Fontes: Balanço do PAC 2022-2021; Projeto Comprova; Contas Abertas; Painel Cidadão – DNIT; Agência Lupa. (FOTO: Alan Santos/PR e MInfra)

Maior colégio eleitoral do Nordeste e quarto do Brasil, com 10,5 milhões de eleitores, a Bahia é um dos estados onde a corrida pré-eleitoral acabou nacionalizada. Lá, ACM Neto aliou-se a Bolsonaro durante as eleições para a presidência da Câmara, o que levou o DEM a dar uma guinada ainda mais à direita. Com a “aliança” formada naquela ­disputa que levou Arthur Lira ao comando da Casa Legislativa, ACM Neto rompeu com parte da legenda. Não por acaso, Rodrigo Maia acabou expulso do partido e o prefeito do Rio de Janeiro, Eduardo Paes, filiou-se ao PSD.

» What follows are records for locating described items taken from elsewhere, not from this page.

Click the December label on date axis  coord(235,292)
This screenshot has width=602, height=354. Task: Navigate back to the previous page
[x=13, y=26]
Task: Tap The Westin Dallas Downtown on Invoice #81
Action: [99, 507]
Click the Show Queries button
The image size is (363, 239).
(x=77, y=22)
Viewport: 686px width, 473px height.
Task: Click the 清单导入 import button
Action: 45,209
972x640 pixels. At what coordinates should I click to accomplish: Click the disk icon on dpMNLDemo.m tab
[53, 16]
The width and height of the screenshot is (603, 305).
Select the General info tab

Os efeitos daquele pleito podem, inclusive, resultar na divisão do palanque bolsonarista naquele estado. Depois de romper com o deputado federal João Roma, do Republicanos, por ter topado virar ministro da Cidadania de Bolsonaro, ACM Neto pode ter de enfrentá-lo nas urnas. É que, “por fora”, Bolsonaro tem incentivado o jovem ministro a disputar o governo baiano. Caso Roma e ACM saiam, a direita estará rachada no estado. Apesar da guinada à direita do presidente do DEM, é Roma quem tem se colocado como representante do bolsonarismo no estado.

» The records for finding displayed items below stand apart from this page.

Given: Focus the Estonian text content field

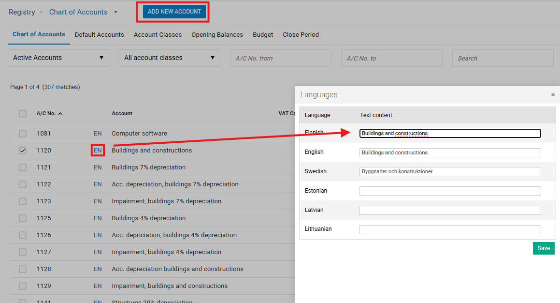Looking at the screenshot, I should tap(450, 191).
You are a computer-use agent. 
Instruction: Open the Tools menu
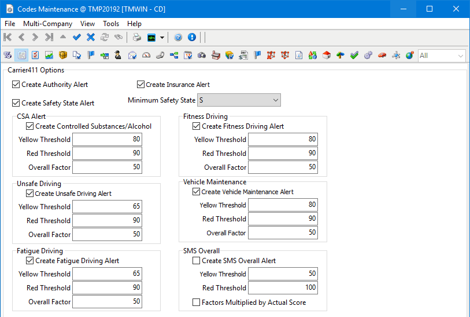pos(111,24)
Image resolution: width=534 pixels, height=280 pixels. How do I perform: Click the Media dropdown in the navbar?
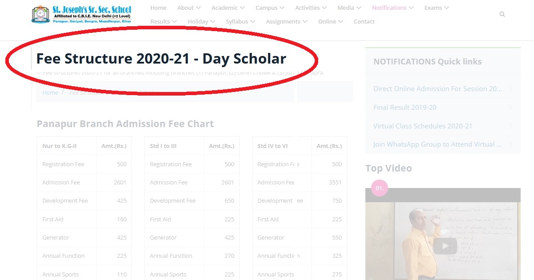click(346, 8)
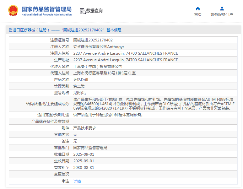This screenshot has width=243, height=189.
Task: Go to 数据查询 text label
Action: [95, 11]
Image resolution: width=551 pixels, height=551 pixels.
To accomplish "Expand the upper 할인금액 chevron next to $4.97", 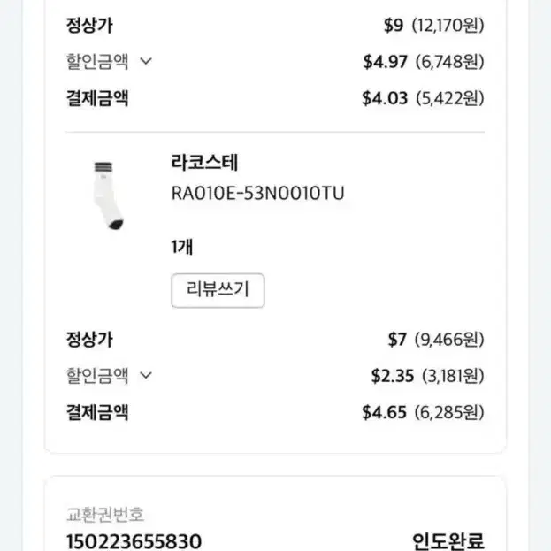I will click(146, 62).
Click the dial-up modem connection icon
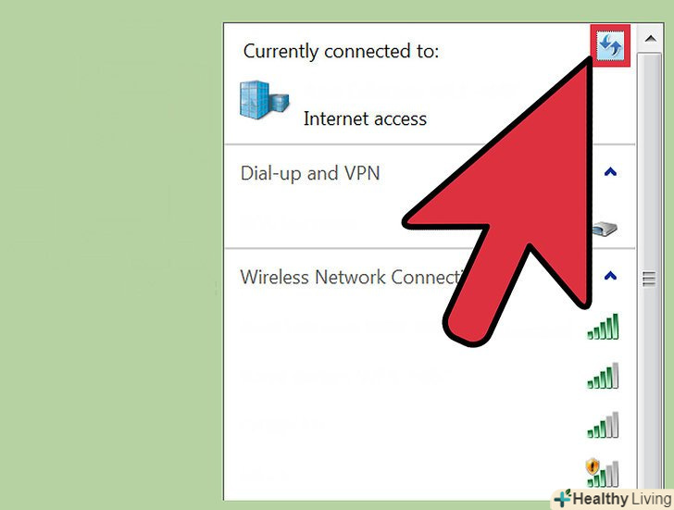The width and height of the screenshot is (674, 510). coord(605,228)
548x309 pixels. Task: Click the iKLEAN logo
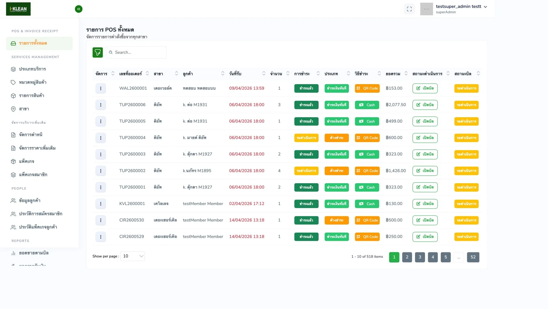point(18,9)
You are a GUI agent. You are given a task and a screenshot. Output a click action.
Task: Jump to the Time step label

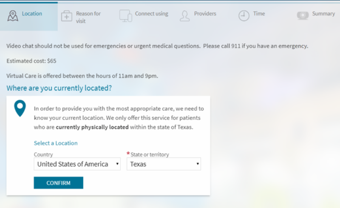(x=259, y=14)
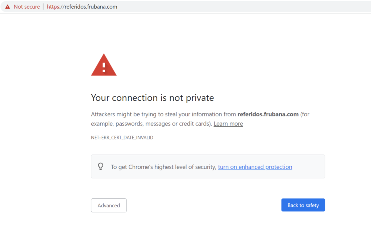Select the referidos.frubana.com URL in address bar
The image size is (371, 236).
(82, 7)
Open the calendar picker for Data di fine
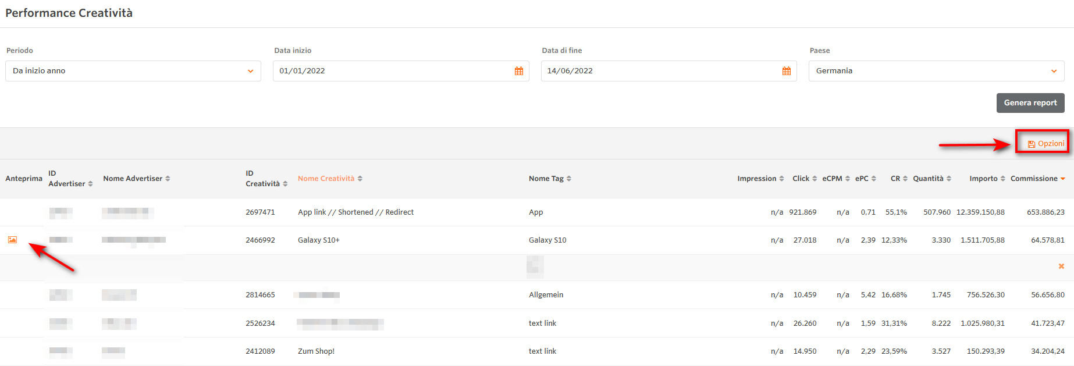This screenshot has height=366, width=1074. (786, 71)
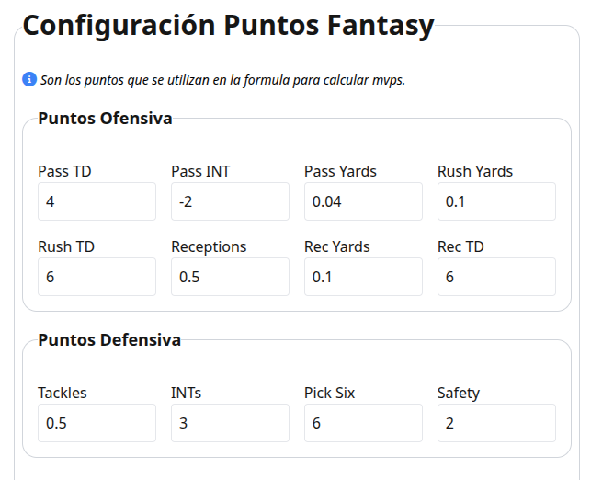Click the Receptions label

209,247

Por outro lado, o PT e seus aliados também têm ajustes a fazer nos próximos meses. O senador Jaques Wagner foi lançado pelo partido como pré-candidato ao governo, garantindo palanque para Lula, mas as vagas de vice e ao Senado ainda estão sob discussão. Segundo um interlocutor que acompanha as negociações, as conversas pela reeleição do senador Otto Alencar, do PSD, estão avançadas. No entanto, sem poder se reeleger, o atual governador Rui Costa também é cotado para o posto. Membros de um conselho político montado há alguns meses defendem que Rui se dedique à campanha e finalize o mandato. Já o posto de vice permaneceria com o PP, atualmente ocupado por João Leão. “Vão precisar encontrar um terceiro nome, pois o João não pode ser reconduzido, nem seu filho deputado poderá ser indicado.”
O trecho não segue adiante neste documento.